これは、U検定と違って、等分散性を仮定しなくて良い検定です。むっちゃ便利ですね。使える時は使うと良いと思います。ただ、たまに計算が収束しません。それと、3群以上の場合に使える似たような検定も、たぶんまだ知られてないと思います。そんなにメジャーじゃないので、生物系の雑誌で使った際に、Reviewerが知らない可能性があるので、ちょっと怖い。心理系では、だいぶ知られているのではないでしょうか。
【グラフ描画】
すでに 1_1 と 1_2 を読んでくださった方なら、簡単だと思うので、それら前のページには書いてない特徴だけ説明します。

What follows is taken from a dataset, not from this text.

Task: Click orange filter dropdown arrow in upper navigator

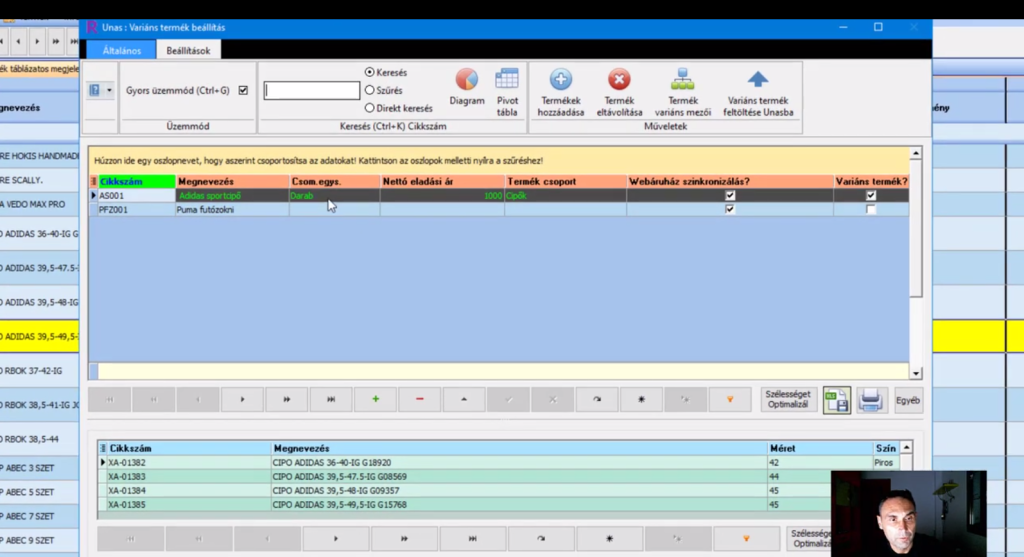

今回は、boxplot() という関数で描きます(その名の通りですね)。
横軸の並び
散布図じゃなくて群間の差なので、横軸にはカテゴリカル変数(群の名前)が並びます。
その並びを自分の好みの順番に指定するための
scale_x_discrete()
というものを入れてあります。不要なら消してください。
dotの表示:散らすか一直線にするか
geom_jitter():dotを散らしたいときに使います(反復測定じゃないならこれが良いと思います、特に、nがでかいほどに)
geom_point():dotを散らさず一直線にするときに使います(反復測定で同一個体とかに線を引くならこっちが良い)
このどちらか1つを使います。
dotの色指定
グラフの場合、色は scale_fill_manual() で決めます。
scale_color_manual() ではない!という点に注意。